R/particle_filter_data.R

Defines functions `[.particle_filter_data` particle_filter_data_split particle_filter_data

Documented in particle_filter_data

##' Prepare data for use with the [`particle_filter`].  This function
##' is required to use the particle filter as helps arrange data and
##' be explicit about the off-by-one errors that can occur.  It takes
##' as input your data to compare against a model, including some
##' measure of "time".  We need to convert this time into model time
##' steps (see Details).
##'
##' We require that the time variable increments in unit steps; this
##' may be relaxed in future to even steps, or possibly irregular
##' steps, but for now this assumption is required.  We assume that
##' the data in the first column is recorded at the end of a period of
##' 1 time unit.  So if you have in the first column `t = 10, data =
##' 100` we assume that the model steps from `t = 9` to to `t = 10`
##' and at that period the data has value 100.

━━━━━━━━━━━━━━━━

— Work required —
Resume the R documentation above on preparing data for the particle filter, continuing from the end of its last sentence.

— Provided information —
━━━━━━━━━━━━━━━━

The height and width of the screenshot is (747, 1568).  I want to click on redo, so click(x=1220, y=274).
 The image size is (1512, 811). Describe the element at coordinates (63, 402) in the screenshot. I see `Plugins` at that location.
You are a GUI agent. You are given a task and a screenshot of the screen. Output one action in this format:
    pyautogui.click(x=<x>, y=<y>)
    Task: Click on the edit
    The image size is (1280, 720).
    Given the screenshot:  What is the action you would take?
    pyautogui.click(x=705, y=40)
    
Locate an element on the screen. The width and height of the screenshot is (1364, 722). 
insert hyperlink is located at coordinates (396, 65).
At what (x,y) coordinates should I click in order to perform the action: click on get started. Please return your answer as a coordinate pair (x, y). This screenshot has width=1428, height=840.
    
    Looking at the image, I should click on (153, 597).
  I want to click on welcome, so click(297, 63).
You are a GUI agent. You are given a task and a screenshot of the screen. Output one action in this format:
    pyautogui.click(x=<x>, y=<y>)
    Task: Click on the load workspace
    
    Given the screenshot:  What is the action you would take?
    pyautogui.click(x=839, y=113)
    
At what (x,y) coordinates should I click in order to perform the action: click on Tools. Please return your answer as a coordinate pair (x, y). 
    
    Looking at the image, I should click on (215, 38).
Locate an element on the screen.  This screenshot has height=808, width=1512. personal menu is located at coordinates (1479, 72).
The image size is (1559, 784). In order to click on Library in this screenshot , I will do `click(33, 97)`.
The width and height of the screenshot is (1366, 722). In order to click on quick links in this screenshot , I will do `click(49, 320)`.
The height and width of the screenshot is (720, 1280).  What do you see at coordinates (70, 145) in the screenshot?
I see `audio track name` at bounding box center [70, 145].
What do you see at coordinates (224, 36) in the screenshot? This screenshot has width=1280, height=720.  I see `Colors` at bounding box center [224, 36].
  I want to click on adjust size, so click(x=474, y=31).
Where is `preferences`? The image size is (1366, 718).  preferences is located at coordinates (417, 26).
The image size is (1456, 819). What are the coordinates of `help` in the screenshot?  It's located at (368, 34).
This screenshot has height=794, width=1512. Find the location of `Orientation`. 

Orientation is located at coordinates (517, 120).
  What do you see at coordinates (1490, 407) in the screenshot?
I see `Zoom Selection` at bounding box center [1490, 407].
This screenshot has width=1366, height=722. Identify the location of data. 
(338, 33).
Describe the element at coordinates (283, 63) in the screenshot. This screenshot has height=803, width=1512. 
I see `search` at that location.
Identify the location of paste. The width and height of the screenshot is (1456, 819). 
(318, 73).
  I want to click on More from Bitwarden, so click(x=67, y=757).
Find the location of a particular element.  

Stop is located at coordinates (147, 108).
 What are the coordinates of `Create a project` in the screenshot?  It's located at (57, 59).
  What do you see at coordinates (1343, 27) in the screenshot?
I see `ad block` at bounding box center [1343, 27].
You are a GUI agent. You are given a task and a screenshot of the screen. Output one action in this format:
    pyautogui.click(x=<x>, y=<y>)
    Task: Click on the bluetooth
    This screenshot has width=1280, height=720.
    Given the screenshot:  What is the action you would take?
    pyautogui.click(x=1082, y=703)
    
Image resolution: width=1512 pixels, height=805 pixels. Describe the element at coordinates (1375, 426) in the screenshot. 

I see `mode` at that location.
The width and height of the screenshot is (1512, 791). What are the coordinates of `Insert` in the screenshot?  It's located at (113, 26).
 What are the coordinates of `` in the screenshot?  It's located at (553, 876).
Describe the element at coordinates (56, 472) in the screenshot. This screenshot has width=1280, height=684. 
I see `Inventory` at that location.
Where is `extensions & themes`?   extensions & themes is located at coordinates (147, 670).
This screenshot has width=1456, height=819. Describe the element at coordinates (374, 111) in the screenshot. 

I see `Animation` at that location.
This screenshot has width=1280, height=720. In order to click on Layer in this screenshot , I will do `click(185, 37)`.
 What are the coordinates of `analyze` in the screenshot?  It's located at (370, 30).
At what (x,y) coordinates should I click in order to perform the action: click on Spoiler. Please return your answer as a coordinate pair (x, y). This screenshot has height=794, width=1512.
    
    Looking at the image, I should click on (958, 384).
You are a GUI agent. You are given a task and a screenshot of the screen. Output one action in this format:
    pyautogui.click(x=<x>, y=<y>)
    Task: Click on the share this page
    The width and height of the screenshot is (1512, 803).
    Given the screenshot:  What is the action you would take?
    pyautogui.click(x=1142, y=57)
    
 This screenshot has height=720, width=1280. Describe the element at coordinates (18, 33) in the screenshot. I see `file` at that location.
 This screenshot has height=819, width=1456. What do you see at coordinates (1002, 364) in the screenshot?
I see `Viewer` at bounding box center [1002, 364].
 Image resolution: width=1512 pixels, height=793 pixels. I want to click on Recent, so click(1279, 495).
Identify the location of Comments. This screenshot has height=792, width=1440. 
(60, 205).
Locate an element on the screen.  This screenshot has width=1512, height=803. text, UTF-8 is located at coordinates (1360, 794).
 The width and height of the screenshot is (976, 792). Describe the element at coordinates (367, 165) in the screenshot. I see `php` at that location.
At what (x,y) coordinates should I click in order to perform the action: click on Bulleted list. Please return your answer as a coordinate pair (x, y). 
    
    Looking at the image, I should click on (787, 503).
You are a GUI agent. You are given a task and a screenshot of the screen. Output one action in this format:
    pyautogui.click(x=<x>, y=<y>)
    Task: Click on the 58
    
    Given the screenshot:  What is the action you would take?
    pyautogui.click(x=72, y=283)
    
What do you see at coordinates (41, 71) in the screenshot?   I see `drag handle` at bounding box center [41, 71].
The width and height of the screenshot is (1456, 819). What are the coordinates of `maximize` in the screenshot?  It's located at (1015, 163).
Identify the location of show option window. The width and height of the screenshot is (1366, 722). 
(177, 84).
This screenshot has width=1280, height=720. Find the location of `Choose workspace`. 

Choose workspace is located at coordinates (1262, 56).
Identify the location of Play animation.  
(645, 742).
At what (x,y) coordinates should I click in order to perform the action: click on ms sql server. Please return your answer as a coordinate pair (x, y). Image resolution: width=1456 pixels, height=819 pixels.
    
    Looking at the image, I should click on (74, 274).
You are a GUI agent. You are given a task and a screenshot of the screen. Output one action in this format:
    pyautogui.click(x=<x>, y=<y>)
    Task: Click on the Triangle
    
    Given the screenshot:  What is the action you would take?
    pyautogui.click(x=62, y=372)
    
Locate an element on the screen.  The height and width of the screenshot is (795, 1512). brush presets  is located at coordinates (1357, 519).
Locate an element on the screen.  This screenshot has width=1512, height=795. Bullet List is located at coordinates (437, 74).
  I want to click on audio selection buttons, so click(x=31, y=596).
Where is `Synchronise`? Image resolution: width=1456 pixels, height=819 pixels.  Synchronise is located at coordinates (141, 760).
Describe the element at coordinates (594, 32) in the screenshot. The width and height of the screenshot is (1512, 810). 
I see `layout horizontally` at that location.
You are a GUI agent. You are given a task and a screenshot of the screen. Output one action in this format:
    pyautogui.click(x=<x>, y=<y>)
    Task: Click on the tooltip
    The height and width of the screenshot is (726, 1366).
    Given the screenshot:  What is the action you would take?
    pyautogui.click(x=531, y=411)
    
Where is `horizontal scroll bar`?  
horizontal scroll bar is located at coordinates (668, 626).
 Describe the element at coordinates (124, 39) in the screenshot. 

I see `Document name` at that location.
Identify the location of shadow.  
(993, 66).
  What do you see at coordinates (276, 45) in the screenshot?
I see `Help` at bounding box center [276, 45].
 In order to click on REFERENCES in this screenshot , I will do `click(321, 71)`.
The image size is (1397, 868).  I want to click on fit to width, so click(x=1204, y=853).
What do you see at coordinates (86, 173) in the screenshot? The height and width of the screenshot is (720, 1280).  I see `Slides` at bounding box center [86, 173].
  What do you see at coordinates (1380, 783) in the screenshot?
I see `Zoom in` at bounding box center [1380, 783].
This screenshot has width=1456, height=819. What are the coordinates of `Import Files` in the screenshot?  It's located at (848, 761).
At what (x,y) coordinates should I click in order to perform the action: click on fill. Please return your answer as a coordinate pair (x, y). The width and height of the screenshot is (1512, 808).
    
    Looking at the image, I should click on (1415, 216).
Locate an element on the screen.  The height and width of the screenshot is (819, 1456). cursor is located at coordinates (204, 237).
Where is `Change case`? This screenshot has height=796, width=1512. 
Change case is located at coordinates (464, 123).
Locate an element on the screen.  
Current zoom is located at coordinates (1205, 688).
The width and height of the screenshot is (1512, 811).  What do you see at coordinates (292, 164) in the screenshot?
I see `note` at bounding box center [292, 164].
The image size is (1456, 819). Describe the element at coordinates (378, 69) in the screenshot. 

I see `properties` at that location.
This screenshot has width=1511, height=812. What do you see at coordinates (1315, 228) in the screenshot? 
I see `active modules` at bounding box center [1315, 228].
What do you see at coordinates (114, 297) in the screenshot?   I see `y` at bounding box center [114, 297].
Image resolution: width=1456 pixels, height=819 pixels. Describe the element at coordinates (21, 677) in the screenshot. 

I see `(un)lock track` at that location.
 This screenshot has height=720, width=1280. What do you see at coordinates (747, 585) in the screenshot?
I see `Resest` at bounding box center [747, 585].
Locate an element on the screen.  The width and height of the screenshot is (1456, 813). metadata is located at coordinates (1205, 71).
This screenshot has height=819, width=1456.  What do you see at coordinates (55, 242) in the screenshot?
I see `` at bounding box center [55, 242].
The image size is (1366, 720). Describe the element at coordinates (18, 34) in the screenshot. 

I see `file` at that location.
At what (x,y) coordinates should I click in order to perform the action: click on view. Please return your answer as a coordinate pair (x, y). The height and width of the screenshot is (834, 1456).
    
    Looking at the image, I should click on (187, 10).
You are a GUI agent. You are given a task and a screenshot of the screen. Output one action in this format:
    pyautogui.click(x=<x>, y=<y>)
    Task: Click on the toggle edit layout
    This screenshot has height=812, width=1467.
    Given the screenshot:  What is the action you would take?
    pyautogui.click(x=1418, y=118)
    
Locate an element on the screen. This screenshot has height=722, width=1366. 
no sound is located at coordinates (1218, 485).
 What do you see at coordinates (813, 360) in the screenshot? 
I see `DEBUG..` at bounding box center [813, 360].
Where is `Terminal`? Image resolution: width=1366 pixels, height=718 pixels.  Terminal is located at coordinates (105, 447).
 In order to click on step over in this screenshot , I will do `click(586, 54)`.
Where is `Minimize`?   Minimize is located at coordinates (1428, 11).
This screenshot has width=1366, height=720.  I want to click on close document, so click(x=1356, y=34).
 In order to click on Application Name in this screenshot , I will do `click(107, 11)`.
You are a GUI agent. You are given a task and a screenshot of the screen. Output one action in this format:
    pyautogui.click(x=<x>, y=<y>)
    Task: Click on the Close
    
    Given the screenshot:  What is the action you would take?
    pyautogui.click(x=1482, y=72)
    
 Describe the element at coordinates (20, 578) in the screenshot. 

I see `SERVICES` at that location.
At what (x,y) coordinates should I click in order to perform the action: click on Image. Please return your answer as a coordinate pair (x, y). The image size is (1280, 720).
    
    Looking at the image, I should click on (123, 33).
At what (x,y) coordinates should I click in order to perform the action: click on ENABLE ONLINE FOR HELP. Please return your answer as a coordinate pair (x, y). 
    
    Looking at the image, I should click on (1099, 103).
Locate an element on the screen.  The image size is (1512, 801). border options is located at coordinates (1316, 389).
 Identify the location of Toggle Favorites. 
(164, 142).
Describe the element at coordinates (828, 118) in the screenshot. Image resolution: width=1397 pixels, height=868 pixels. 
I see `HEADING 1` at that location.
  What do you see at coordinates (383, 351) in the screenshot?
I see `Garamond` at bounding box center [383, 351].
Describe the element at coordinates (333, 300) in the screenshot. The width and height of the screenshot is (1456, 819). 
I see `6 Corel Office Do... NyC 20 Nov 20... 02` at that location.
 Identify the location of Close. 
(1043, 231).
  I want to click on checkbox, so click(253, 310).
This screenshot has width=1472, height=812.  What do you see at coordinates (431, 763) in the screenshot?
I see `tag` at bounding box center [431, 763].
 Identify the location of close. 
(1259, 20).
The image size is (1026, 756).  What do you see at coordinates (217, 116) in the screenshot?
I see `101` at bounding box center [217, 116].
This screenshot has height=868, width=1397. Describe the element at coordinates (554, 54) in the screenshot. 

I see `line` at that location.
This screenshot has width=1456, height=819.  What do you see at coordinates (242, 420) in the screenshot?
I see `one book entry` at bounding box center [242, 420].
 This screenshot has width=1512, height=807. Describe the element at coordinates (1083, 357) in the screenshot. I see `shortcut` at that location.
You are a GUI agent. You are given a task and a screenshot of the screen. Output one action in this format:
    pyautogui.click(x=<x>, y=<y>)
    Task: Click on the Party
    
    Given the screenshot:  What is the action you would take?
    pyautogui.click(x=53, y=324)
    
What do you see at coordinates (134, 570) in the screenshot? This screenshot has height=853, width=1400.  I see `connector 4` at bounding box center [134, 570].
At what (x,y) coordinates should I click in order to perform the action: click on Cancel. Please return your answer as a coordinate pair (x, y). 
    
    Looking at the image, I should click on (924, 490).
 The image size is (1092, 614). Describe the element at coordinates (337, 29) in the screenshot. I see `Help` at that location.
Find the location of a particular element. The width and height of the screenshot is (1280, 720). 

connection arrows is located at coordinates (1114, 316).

━━━━━━━━━━━━━━━━

— Answer to the exercise —
##'
##' For continuous time models, time is simple to think about; time is
##' continuous (and real-valued) and really any time is
##' acceptable. For discrete time models there are two correlated
##' measures of time we need to consider - (1) the `dust` "time step",
##' a non-negative integer value that increases in unit steps, and (2)
##' the "model time" which is related to the dust time step based on
##' the `rate` parameter here as `<model time> = <dust time> *
##' <rate>`.  For a concrete example, consider a model where we want
##' to think in terms of days, but which we take 10 steps per
##' day. Time step 0 and model time 0 are the same, but day 1 occurs
##' at step 10, day 15 at step 150 and so on.
##'
##' @title Prepare data for use with particle filter
##'
##' @param data A [data.frame()] of data
##'
##' @param time The name of a column within `data` that represents
##'   your measure of time.  This column must be integer-like. To
##'   avoid confusion, this cannot be called `step`, `time`, or
##'   `model_time`.
##'
##' @param rate The number of model "time steps" that occur between
##'   each time point (in model time `time`).  This must also be
##'   integer-like for discrete time models and must be `NULL` for
##'   continuous time models.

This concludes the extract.